◆ Work to do:
Transcribe the records verbatim, from the line that contains "Tap the tweet text about Khashoggi" through the line that contains "tap(340, 273)", including both of those lines.

◆ Stored data:
_ _ _

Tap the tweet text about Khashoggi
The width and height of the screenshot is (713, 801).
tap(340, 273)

_ _ _

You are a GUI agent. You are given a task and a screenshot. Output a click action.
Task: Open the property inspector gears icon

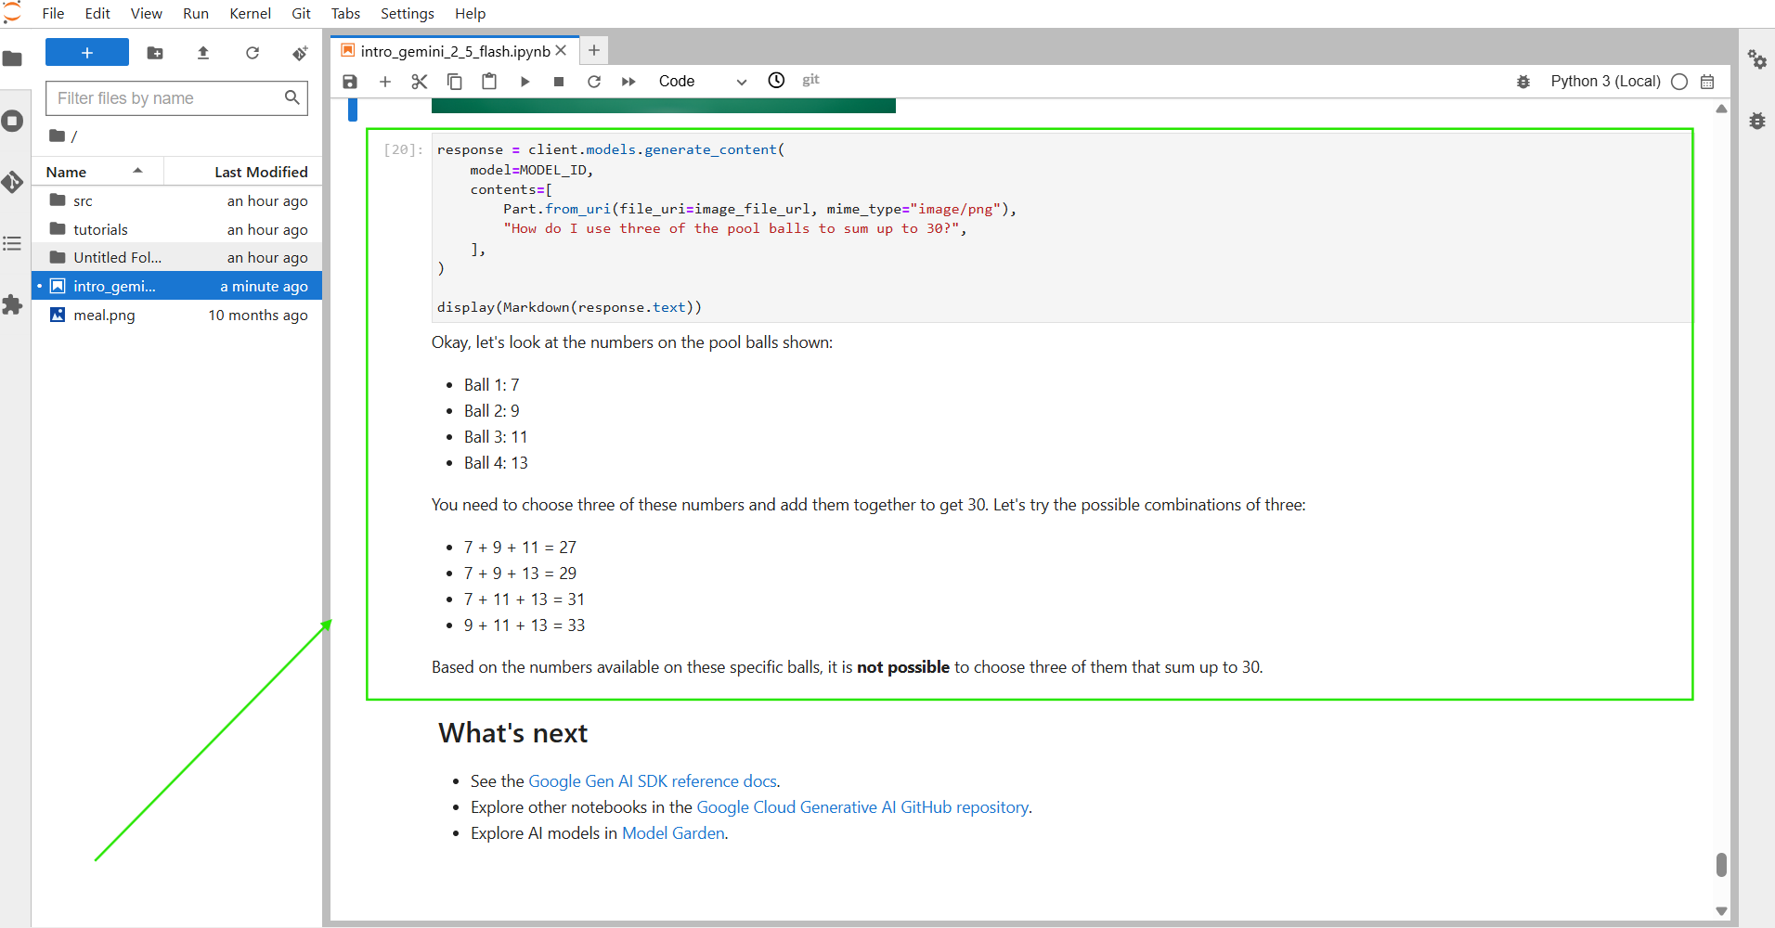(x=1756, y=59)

_ _ _

◆ Written solution:
Tap the tweet text about Khashoggi
The width and height of the screenshot is (713, 801).
tap(340, 273)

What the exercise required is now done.